Natura

natura

La nature est souvent invoquée comme une cause à défendre, et revêt dans certains discours les atours d’une gente dame, voire d’une sainte mère.

Lui porter atteinte relèverait du sacrilège, ce qui confirme la latence du religieux dans nos sociétés.

Pour dissiper ce flou conceptuel, essayons l’étymologie.

Le latin natura prend la forme d’un participe futur, à rattacher au verbe nascor, et signifie littéralement ce qui est destiné à naître ; natura renvoie donc à un potentiel, à la capacité de renouveler le vivant.

Comme le grec phusis, natura connote, par son genre, un principe féminin, du registre de la fertilité.

Fertilité qui n’englobe pas indifféremment toutes les créatures et tous les objets présents en ce monde, mais distingue des chaînes de causes et d’effets, responsables du surgissement et de la perpétuation de formes animales, organiques, chimiques et géologiques, et aussi de leur éventuel anéantissement.

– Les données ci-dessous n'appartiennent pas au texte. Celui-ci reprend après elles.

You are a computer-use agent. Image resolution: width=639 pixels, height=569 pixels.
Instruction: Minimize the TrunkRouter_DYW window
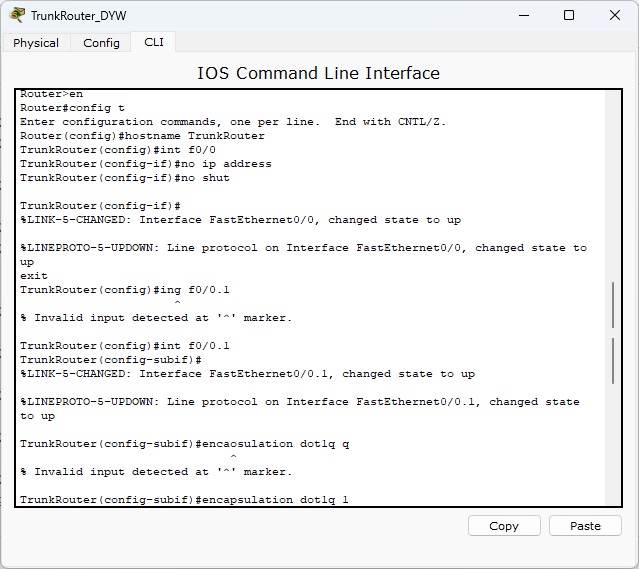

Lucrèce, disciple latinophone du Grec Épicure, insiste sur la nécessité de cet enchaînement rigoureux : il oppose quid queat, et quid nequeat (ce qui se peut, et ce qui ne se peut pas), nous invitant du même coup à faire litière de tous les fantasmes de transformations magiques, démarche que l’Occident a mis du temps à faire sienne, quand on se souvient que Pasteur a dû batailler contre l’idée de génération spontanée (souris naissant de bottes de paille, mouches d’un morceau de viande).

Le mot natura porte donc, dès l’origine, une incitation à combattre les délires superstitieux, à cultiver l’esprit scientifique.